Azhar Alhammali, in her fifth year of graduate study at OSU, does research in Applied and Computational Mathematics under the mentorship of Professor Malgorzata Peszynska. Alhammali’s goal is to advance the understanding of how microbes form protective biofilm in complicated domains, such as between rock grains, depending on the availability of nutrients and other environmental conditions. The model is a complicated coupled system of partial differential equations which cannot be solved in a closed form, and so Alhammali considers numerical approximation algorithms in order to simulate the process in various scenarios. A particular difficulty is accounting for a volume constraint which limits the maximum density of the biofilm at any given location, and calls for a modeling concept known as a variational inequality.

A particular difficulty in Alhammali’s project is the fact that the solutions to the variational inequalities are rather rough, and standard analysis techniques which require a high degree of smoothness do not apply. While some results for scalar equations are available, Alhammali has had to extend these to the nonlinear coupled system she is modeling. “It is quite remarkable the progress Azhar has made in computing since she came to Oregon State,” says Professor Peszynska. “The simulations that she posted on Youtube are a testament to her hard work, independence, and creativity.”

Alhammali earned her Master’s degree from King Saud University is Saudi Arabia before entering the PhD program at OSU. She has given presentations at international and regional conferences, has been one of the key student volunteers at SIAM PNW, and was a recipient of a prestigious university-wide Oregon Lottery award.

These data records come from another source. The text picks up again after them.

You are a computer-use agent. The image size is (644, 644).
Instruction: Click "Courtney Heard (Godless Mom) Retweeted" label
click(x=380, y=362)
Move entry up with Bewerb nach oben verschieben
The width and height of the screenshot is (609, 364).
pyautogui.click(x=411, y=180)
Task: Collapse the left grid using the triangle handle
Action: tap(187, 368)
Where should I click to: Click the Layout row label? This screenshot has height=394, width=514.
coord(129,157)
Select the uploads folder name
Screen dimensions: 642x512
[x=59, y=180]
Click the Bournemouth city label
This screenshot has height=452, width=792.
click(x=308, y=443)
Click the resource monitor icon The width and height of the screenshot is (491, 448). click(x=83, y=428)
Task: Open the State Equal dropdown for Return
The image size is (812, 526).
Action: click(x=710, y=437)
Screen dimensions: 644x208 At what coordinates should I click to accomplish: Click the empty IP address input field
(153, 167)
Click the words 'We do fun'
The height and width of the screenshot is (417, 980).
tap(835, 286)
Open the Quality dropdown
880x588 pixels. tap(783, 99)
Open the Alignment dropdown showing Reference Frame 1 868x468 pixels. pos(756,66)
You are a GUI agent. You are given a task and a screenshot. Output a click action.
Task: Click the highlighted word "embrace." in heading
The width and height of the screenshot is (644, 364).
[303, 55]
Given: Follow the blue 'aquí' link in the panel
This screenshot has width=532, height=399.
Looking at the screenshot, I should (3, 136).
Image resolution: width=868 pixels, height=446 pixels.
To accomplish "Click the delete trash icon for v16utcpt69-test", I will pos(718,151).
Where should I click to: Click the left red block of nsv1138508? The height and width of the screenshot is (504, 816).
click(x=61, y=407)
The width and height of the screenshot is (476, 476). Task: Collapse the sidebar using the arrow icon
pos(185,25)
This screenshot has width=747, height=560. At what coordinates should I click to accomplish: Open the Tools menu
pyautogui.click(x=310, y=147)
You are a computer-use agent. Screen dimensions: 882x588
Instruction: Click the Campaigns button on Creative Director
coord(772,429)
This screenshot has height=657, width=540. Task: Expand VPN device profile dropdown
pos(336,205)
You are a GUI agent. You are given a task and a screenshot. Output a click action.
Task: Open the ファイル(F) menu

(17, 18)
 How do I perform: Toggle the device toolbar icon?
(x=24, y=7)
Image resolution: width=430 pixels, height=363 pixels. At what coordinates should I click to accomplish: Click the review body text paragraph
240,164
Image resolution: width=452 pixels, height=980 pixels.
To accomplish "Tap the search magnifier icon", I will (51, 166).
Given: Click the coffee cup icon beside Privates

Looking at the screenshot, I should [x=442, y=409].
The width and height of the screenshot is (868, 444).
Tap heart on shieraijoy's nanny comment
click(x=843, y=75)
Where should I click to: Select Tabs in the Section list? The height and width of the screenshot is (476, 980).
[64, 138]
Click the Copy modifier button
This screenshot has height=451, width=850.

Samantha Smith completed her PhD in the Summer of 2018 under the mentorship of Professor Bill Bogley. Remarkably, it took her only three years to complete her degree. Smith’s research is in group theory, which is a branch of algebra devoted to the study of symmetry. It has long been known that there are only 17 different symmetry types of “wallpaper patterns” in the Euclidean plane. Smith’s thesis deals with symmetries that are present in certain geometric objects called buildings. A building is said to be hyperbolic if it has the geometry of the hyperbolic plane, which is beautifully illustrated in the prints and woodcuts from M.C. Escher's “Circle Limit” series. Symmetries that occur in hyperbolic geometry are subtle and infinite in variety, but Smith used powerful tools from hyperbolic geometry and combinatorial group theory to prove that if you consider a fixed hyperbolic building, then there are really only finitely many different types of symmetry that occur.

Smith’s results are already of great theoretical interest, but she went on to implement an algorithm to precisely classify the symmetry types that occur in any such building. It took OSU Mathematics Department computers just over two weeks to show that there are precisely 8882 distinct symmetry patterns present in a certain hyperbolic building discovered by the French mathematician Marc Bourdon.

“Sam is a fearless scholar,” says Professor Bogley. ”She chose her own thesis topic involving a notorious problem that many people have worked on. It was a great moment when she realized that her methods could be used to classify all possible symmetries for a rich class of hyperbolic buildings.” Smith has submitted one paper for publication detailing her theoretical results, and a second paper on the algorithmic aspects is forthcoming. Bogley expects that some version of her algorithms will be included in software libraries of the future.

Smith received her BS and MS degrees from Western Washington University, and completed her PhD in 2018 with a Graduate Certificate in College and University Teaching (GCCUT). Beginning in Fall 2018 she will be teaching full-time as a tenure-track instructor at Green River College in Auburn, Washington.